**Document extract:**
Content starts
Few cemeteries have been discovered and only the one at Harappa has been extensively excavated; so there is at present only limited evidence from which to investigate status differentiation in burials. Harappans seem generally to have buried their dead wearing jewelry, but rarely with grave goods except for pottery. The number of vessels and the richness of the personal ornaments probably reflected an individual's status. Their jewelry indicates the high status of two men buried at Harappa. The few women who were interred with a copper mirror may also have been from the elite. Occasionally individuals were buried with other objects, such as a shell ladle or an animal or human figurine. People were never accompanied by seals or tools, perhaps indicating that their official role in life was not considered relevant in the next world.

While some individuals were placed in the grave directly on the ground surface, others were separated from it by a layer of pottery or clay, or their grave was lined with bricks. In a few cases traces have been found of a shroud, a wooden coffin, or sometimes both. One coffin was made of rosewood with a deodar lid; this contained a woman buried with thirty-seven pots. A burial of an elderly man at Kalibangan, in a brick-lined grave, was accompanied by more than seventy pots, some in a layer separating him from the ground surface. It is likely that individuals accorded these additional features were of a higher status, although there are other possible explanations, for example, related to religious beliefs.

The number of people buried in the known cemeteries represents only a fraction of the population. For example, at Kalibangan the cemetery contained the graves of fewer than ninety people, while the town itself accommodated somewhere around a thousand. It is therefore possible that only one section of society was buried, other members of the community being treated in some other way.

All the cemeteries that have been located lie outside the settlements. In contrast, toward the end of the Indus civilization when civic standards were breaking down, burials of a very different nature were made in the heart of Mohenjo-daro. Corpses were disposed of higgledy-piggledy in abandoned streets or empty houses: These are Wheeler's famous "massacre" victims. However, the bones bear witness to violence only in two cases, and in both the injuries predated death by several months. The largest group comprises thirteen adults and a child, found in a house of the HR-B area. Their bodies were placed or thrown there separately at different times, and associated finds show that they were wearing small amounts of jewelry. Two other groups were found—one of six individuals in the VS area and one of nine in the DK-G area—and there was also a single body in a street in the HR-A area. An ivory comb and a pair of elephants' tusks were found with one group, showing that grave offerings were sometimes made. The absence of animal damage to the bones implies that the bodies were deliberately covered with earth. If, as is likely, they were victims of disease, they may have been placed in deserted areas because they posed a health or ritual risk. Rather different were two people from the final period of the city's occupation who apparently died as they attempted to crawl up a stair from a well in the DK-G area: perhaps victims of disease or starvation who died a lonely death unnoticed by others.

Much has been made of the absence of royal burials from the archaeological record of the Harappans. While royal burials are among the best-known remains from a number of ancient societies, it is worth emphasizing how small a proportion of all the royal burials ever made have actually survived and been discovered. Many were robbed or looted in antiquity. The seclusion of the royal dead in a special place distant from settlements, a practice adopted by many societies, can be a major contributor to the failure to discover such graves. Nor need status necessarily be reflected in the elaboration of disposal, as is exemplified by the Saudi King Fa'ad's simple burial in an unmarked grave in 2005 (CE).
Content ends
**Data items:**
Content starts
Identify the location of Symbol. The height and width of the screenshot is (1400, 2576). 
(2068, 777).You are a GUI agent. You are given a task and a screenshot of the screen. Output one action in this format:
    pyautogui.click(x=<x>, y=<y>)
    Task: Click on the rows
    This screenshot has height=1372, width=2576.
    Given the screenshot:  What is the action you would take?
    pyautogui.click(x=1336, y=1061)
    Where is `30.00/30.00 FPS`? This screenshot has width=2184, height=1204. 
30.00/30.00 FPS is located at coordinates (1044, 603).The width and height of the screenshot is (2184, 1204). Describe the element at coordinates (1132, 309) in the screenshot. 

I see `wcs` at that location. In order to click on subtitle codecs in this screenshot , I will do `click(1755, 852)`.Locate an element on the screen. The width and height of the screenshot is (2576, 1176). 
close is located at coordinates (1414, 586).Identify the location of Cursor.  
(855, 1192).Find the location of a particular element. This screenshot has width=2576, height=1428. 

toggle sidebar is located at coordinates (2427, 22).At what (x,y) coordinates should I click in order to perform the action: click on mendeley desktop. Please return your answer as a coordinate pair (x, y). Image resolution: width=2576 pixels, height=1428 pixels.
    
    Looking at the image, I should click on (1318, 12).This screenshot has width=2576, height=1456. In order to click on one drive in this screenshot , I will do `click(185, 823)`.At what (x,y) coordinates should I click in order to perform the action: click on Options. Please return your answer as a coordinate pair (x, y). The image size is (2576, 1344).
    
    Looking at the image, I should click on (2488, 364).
Content ends
**Complete the following:**
(1) According to the passage on Harappan burials, how many pots were buried with the woman in the rosewood coffin?
(2) Translate this sentence from the passage on Harappan burials into Spanish: "Many were robbed or looted in antiquity."
(3) List every area of Mohenjo-daro that the passage on Harappan burials names by its letter designation.
Work from the passage on Harappan burials alone, without drawing on the data items.

**Results:**
(1) Thirty-seven pots.

(2) Muchas fueron robadas o saqueadas en la antigüedad.

(3) HR-B, VS, DK-G, HR-A